:: Recorded data ::
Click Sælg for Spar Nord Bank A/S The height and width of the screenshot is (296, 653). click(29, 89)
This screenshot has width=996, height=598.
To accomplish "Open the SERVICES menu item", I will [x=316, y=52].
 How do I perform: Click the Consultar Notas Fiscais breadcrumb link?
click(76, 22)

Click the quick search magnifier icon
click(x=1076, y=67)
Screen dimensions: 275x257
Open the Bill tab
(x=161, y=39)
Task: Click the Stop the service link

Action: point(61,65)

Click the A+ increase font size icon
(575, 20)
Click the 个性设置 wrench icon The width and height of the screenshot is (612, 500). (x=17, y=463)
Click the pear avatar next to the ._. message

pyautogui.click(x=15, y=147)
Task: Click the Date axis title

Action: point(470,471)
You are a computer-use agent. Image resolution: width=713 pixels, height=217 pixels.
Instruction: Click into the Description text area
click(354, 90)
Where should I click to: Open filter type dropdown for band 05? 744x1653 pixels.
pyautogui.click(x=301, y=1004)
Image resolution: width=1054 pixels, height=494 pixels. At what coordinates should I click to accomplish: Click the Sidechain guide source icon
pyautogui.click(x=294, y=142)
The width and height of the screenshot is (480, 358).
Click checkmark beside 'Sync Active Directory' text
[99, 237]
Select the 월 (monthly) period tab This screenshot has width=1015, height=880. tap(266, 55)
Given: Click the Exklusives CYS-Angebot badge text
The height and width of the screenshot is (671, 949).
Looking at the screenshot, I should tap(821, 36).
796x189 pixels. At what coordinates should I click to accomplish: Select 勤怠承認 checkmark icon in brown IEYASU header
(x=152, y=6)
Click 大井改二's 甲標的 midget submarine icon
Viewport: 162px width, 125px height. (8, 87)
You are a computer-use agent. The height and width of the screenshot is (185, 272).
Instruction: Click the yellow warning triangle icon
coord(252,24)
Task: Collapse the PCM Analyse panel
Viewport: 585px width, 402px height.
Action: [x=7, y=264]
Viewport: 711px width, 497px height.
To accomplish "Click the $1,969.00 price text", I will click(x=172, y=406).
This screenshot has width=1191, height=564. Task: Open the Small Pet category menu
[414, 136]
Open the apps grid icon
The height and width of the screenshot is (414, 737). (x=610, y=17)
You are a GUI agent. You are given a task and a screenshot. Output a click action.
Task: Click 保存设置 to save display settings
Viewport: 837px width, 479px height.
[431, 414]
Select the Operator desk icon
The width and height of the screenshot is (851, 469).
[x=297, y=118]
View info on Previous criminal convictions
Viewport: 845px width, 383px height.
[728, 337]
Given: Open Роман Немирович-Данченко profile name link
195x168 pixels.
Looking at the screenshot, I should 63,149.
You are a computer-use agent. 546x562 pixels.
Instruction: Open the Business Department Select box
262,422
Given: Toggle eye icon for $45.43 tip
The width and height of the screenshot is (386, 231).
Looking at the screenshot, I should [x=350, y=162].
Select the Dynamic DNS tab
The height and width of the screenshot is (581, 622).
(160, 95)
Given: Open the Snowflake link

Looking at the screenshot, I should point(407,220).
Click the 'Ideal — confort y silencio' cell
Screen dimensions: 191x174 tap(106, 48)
:::
▶ _Required action_: Filter this listing and copy only the lines holding the word "will".

▶ _Response to the task_:
To accomplish "Open the SERVICES menu item", I will [x=316, y=52].
To accomplish "Click the $1,969.00 price text", I will click(x=172, y=406).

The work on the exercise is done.